Em abril de 2024, 50 casos de neutralidade estavam sendo investigados.
"Há um claro desafio de capacidade para gerenciar o número de alegações de neutralidade por meio das estruturas e da equipe existentes. Os recursos são escassos, limitando a capacidade da UNRWA de atrair, contratar, treinar e manter investigadores adequados, experientes e qualificados", alertou. Um dos problemas é ainda a segurança para os auditores.
Relatório aponta problemas de neutralidade em livros didáticos
A questão das escolas lideradas pela agência e os livros usados também foi alvo de críticas. A agência administra 706 escolas, com 20.000 funcionários da área educacional. Segundo a investigação, a agência "trabalha consistentemente para garantir a neutralidade em sua educação".
"A mais recente das revisões rápidas anuais da UNRWA dos livros didáticos da Autoridade Palestina é a revisão de 2022/2023. Ela constatou que 3,85% de todas as páginas dos livros didáticos contêm questões que preocupam os valores, a orientação ou as posições da ONU sobre o conflito, seja porque são consideradas inadequadas do ponto de vista educacional", diz.
"Mesmo que marginais, essas questões constituem uma grave violação da neutralidade", alerta o informe.
A investigação pede que a agência atue para "banir qualquer discurso de ódio, incitação à violência e/ou referências antissemitas dos livros didáticos do país anfitrião e dos suplementos produzidos localmente nas escolas da UNRWA". Enquanto isso, ela precisa parar de usar o material contestado.
Apesar de todos os alertas e críticas, a investigação conclui que:
A UNRWA continua sendo fundamental no fornecimento de ajuda humanitária que salva vidas e de serviços sociais essenciais, especialmente em saúde e educação, aos refugiados palestinos em Gaza, Jordânia, Líbano, Síria e Cisjordânia. Como tal, a UNRWA é insubstituível e indispensável para o desenvolvimento humano e econômico dos palestinos.

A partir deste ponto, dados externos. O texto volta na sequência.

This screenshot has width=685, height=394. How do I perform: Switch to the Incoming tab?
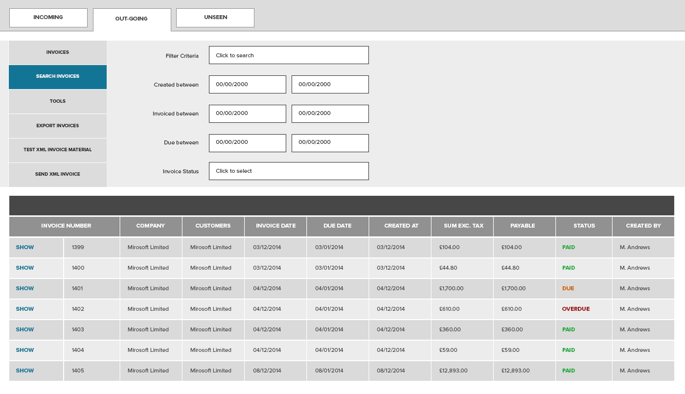(x=48, y=18)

relatório de investigação sobre atuação da UNRWA
A resposta de Israel: "não transfira dinheiro para a UNRWA"
Num comunicado, o porta-voz do Ministério das Relações Exteriores de Israel, Oren Marmorstein, afirmou que "o Hamas se infiltrou tão profundamente na UNRWA que não é mais possível determinar onde termina a UNRWA e onde começa o Hamas".
"Mais de 2.135 funcionários da UNRWA são membros do Hamas ou da Jihad Islâmica Palestina (PIJ), enquanto um quinto dos administradores de escolas da UNRWA são membros do Hamas", disse. "O problema com a UNRWA-Gaza não é o de algumas maçãs podres; é uma árvore podre e venenosa cujas raízes são o Hamas."
Segundo ele, "o relatório Colonna ignora a gravidade do problema e oferece soluções cosméticas que não lidam com o enorme escopo da infiltração do Hamas na UNRWA".
"Essa não é a aparência de uma revisão genuína e completa. Essa é a aparência de um esforço para evitar o problema e não enfrentá-lo de frente", acusou.
Diante do informe, Israel pede aos países doadores que "se abstenham de transferir o dinheiro de seus contribuintes para a UNRWA-Gaza, pois esses fundos serão destinados à organização terrorista Hamas, o que viola a legislação dos próprios países doadores".
"Israel pede aos países doadores que transfiram seus fundos para outras organizações humanitárias em Gaza. A UNRWA-Gaza é parte do problema e não parte da solução. Há outras soluções. A UNRWA não pode fazer parte da solução em Gaza, nem agora, nem no futuro", completou.